TASK REQUIREMENTS: Transcribe everything from the line containing "The width and" down to the line containing "Action: tap(258, 184)", inclusive, and leave the pictures out of your answer.

INPUT RECORDS:
----------

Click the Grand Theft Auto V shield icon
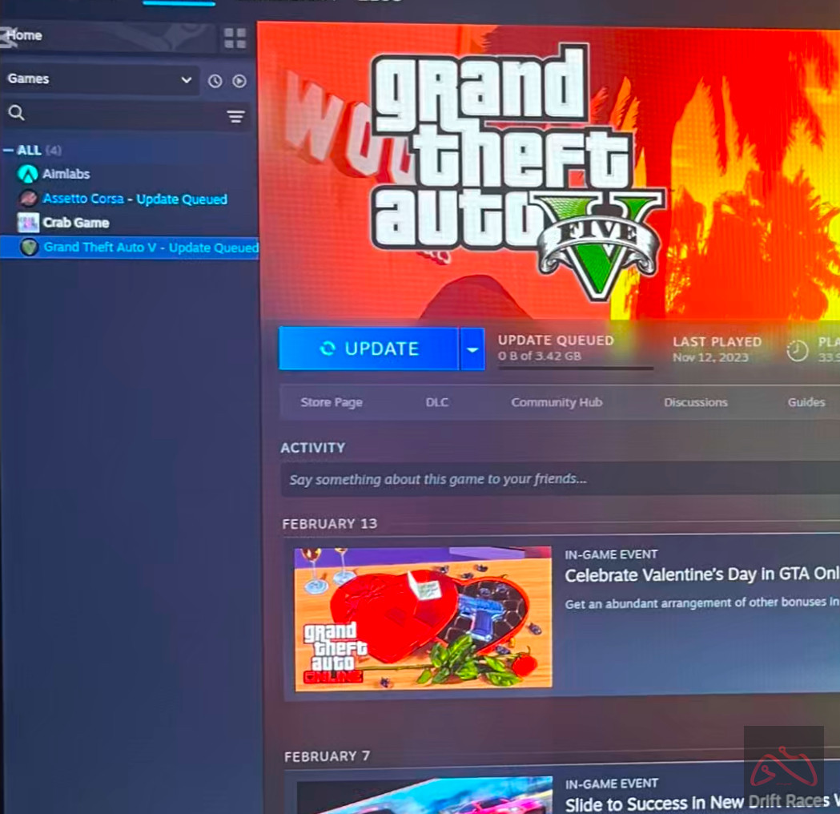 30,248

----------

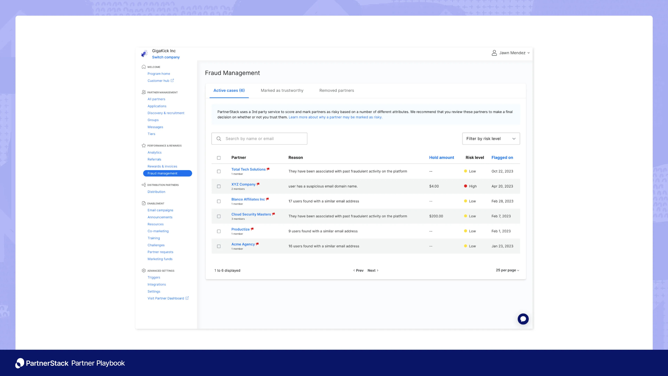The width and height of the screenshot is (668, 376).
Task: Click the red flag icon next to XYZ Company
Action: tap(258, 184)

----------

RESPONSE TO THIS EXERCISE:
The width and height of the screenshot is (668, 376).
Task: Click the red flag icon next to XYZ Company
Action: tap(258, 184)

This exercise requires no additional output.